Cumhurbaşkanı Erdoğan, Cumhurbaşkanlığı Külliyesi’ne gelişinde, Türk Polis Teşkilatı’nın 180. kuruluş yıl dönümü dolayısıyla polisler tarafından karşılandı. Cumhurbaşkanı Erdoğan, İçişleri Bakanı Ali Yerlikaya ve Türk Polis Teşkilatı heyetini Cumhurbaşkanlığı Külliyesi’nde kabul etti. Burada konuşan Erdoğan, “Hangi hesapla olursa olsun size saldırılmasına, sizin ahlaksız ve alçak iftiralarla töhmet altında bırakılmanıza müsaade edemeyiz. Kendini bilmez tiplerin son haftalarda polisimizi hedef alan saldırılarının sebebi sizlerin görevinizi layıkıyla yapmanızdır.
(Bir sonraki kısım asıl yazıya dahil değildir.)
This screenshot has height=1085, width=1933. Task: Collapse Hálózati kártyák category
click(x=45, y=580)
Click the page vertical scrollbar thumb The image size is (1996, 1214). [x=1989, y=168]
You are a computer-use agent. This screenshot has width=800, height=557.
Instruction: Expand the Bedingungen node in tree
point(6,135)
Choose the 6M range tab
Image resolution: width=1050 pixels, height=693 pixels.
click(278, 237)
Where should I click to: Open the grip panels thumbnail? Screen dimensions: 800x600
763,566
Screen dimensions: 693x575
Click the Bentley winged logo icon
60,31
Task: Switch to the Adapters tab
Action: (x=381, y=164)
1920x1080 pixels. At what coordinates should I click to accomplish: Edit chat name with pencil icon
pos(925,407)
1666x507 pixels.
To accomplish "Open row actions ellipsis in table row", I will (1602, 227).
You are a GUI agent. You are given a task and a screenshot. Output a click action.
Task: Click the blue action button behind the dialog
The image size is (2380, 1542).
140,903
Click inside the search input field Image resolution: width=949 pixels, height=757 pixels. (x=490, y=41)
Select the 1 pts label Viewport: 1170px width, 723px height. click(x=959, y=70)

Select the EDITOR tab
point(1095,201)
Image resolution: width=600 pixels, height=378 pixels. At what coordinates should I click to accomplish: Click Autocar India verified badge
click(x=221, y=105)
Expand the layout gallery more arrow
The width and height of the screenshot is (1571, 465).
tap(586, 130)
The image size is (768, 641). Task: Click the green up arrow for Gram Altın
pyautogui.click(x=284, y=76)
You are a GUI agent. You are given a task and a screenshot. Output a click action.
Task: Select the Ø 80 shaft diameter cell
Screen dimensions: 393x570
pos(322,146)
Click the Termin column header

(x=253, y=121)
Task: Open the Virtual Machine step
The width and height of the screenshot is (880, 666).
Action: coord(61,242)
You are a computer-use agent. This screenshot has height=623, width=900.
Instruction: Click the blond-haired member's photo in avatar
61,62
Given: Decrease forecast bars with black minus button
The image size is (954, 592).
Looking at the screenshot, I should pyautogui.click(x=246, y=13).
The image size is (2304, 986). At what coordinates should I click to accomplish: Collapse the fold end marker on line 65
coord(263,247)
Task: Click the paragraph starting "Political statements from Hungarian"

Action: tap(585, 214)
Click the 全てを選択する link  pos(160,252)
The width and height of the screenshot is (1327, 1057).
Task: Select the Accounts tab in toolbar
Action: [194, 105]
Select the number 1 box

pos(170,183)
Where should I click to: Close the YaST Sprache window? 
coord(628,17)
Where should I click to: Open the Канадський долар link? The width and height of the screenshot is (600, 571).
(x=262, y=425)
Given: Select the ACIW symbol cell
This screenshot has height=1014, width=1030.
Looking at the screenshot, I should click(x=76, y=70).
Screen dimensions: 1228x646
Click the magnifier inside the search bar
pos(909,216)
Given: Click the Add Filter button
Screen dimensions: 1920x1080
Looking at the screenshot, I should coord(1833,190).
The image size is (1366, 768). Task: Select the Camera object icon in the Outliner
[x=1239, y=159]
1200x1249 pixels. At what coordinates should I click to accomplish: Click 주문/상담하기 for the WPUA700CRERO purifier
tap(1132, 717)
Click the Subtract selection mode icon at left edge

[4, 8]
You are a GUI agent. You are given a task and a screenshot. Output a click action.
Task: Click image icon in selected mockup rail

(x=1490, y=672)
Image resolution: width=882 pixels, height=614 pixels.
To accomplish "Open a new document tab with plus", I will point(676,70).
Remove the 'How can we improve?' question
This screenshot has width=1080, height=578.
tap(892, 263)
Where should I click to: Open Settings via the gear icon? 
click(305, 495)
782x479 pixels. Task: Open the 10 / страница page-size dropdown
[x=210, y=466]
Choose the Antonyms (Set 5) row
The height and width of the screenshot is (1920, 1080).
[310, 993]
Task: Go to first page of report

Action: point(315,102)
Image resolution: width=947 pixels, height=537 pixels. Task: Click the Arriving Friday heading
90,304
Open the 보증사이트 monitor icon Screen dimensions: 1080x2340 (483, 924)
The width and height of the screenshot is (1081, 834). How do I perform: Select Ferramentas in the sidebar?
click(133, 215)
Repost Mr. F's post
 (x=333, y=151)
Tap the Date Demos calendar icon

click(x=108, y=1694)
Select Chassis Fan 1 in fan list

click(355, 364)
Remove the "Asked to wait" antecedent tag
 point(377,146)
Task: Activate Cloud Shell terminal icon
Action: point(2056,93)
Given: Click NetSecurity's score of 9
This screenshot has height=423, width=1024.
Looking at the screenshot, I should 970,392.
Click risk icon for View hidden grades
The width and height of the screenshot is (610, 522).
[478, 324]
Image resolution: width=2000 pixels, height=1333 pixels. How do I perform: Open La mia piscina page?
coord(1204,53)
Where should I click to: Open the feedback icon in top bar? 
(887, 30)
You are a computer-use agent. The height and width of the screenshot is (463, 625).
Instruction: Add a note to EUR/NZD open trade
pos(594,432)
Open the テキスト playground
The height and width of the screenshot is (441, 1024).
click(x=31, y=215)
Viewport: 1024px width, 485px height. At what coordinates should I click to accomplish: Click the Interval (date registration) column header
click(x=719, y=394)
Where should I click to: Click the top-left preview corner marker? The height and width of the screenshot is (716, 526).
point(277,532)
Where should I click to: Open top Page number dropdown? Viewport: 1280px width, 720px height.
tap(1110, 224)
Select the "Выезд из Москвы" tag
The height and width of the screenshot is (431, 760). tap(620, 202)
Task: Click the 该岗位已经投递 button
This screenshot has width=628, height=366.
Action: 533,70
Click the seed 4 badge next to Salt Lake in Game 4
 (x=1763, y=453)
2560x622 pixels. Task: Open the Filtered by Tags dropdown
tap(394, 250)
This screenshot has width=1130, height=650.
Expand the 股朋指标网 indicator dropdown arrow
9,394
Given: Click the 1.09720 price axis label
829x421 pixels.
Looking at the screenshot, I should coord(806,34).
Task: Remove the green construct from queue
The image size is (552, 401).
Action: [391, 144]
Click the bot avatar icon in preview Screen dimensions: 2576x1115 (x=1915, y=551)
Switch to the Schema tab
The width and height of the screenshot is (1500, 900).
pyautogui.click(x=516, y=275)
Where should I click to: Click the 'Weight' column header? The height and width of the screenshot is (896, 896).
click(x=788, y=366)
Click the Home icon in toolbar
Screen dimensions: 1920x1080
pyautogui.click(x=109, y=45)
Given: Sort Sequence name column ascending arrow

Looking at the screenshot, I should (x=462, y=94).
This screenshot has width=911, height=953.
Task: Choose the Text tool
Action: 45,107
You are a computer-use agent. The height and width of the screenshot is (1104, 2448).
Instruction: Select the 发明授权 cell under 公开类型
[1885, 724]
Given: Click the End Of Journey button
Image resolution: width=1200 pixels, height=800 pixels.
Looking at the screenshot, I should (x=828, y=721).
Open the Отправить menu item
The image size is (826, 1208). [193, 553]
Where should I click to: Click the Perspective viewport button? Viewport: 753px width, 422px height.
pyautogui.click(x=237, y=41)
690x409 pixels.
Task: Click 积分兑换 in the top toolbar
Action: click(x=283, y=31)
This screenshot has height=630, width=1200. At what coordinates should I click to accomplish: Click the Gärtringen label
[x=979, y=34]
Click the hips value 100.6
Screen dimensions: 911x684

Emniyet birimlerimiz, İstanbul merkezli yolsuzluk soruşturması üzerinden sokaklarımızda estirilmek istenen eşkıyalığa fırsat vermemiştir” dedi.
Kendilerinin daha mühim gündemlerini olduğunu söyleyen Erdoğan, “Terörsüz Türkiye hedefi gibi ülkemizin geleceği açısından hayati önemde meselelerimiz var. (Bugün) DEM heyetini kabul ederek hem kendileriyle görüşecek hem de ‘Terörsüz Türkiye’ hedefine ulaşma irademizi teyit edeceğiz” dedi.
Cumhurbaşkanı Erdoğan, DEM Parti İmralı heyetini bugün saat 13.30’da Beştepe Külliyesi’nde ağırlayacak. Heyette, TBMM Başkanvekili Sırrı Süreyya Önder ve Van Milletvekili Pervin Buldan yer alacak.